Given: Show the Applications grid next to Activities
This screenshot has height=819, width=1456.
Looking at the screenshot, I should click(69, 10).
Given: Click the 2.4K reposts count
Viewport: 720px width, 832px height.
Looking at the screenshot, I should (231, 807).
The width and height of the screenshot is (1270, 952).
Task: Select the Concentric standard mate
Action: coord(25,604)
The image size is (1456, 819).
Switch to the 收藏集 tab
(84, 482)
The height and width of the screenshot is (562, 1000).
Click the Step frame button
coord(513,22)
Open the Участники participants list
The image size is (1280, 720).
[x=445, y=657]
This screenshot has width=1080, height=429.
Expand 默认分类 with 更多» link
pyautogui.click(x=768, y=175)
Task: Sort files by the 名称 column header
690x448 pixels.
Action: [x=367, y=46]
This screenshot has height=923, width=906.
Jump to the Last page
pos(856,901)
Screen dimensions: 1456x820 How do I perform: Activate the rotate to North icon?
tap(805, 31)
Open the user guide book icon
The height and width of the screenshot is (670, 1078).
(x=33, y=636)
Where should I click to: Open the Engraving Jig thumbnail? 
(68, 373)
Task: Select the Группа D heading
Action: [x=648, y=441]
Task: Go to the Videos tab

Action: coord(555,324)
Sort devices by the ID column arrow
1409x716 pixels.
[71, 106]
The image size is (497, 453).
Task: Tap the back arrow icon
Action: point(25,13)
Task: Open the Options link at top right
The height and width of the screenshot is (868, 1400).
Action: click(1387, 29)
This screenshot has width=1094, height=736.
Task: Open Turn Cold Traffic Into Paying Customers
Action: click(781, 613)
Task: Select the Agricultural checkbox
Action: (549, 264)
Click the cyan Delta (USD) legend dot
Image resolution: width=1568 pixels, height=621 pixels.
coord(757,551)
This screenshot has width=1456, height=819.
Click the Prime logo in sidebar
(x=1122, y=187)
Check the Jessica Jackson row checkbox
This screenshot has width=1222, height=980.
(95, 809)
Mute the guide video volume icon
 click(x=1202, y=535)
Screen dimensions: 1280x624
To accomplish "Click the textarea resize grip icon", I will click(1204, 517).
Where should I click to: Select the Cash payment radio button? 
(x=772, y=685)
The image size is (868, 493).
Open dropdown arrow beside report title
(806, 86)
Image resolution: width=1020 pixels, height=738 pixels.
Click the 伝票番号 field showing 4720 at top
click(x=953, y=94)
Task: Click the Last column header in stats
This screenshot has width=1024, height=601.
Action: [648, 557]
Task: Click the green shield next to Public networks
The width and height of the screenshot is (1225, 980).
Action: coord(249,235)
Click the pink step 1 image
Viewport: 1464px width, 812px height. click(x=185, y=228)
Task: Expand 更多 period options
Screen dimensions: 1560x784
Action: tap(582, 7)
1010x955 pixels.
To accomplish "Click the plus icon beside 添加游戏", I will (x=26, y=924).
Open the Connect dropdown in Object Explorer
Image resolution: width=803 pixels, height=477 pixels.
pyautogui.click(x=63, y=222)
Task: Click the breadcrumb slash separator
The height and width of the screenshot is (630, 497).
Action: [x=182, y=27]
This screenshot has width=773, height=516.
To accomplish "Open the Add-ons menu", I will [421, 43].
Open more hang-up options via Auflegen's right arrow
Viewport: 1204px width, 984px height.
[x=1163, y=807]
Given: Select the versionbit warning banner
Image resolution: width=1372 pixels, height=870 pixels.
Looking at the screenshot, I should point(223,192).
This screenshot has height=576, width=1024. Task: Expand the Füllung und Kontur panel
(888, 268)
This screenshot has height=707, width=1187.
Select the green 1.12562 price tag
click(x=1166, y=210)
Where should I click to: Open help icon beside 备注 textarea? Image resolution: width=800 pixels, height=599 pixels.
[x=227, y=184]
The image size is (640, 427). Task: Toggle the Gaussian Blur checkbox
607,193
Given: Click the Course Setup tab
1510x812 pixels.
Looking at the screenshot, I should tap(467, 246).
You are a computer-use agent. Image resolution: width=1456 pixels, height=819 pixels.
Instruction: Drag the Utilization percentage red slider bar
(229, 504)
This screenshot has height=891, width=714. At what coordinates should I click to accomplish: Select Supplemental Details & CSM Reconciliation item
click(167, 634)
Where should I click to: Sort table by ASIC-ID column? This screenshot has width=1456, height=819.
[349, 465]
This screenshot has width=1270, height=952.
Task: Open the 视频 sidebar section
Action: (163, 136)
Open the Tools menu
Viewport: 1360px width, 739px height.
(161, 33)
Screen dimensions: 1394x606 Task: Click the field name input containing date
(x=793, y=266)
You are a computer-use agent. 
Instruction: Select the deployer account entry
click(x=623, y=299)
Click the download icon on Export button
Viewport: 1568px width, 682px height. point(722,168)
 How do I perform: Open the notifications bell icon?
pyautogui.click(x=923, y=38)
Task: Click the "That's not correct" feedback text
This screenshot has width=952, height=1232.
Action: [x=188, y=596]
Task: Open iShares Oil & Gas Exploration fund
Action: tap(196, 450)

━━━━━━━━━━

Convert the items from the line with "This screenshot has width=773, height=516." to the line with "[x=1163, y=807]" into a JSON list of strings, one string per line, leaving out any blank lines.

> [Answer]:
[
  "This screenshot has width=773, height=516.",
  "To accomplish \"Open the Add-ons menu\", I will [421, 43].",
  "Open more hang-up options via Auflegen's right arrow",
  "Viewport: 1204px width, 984px height.",
  "[x=1163, y=807]"
]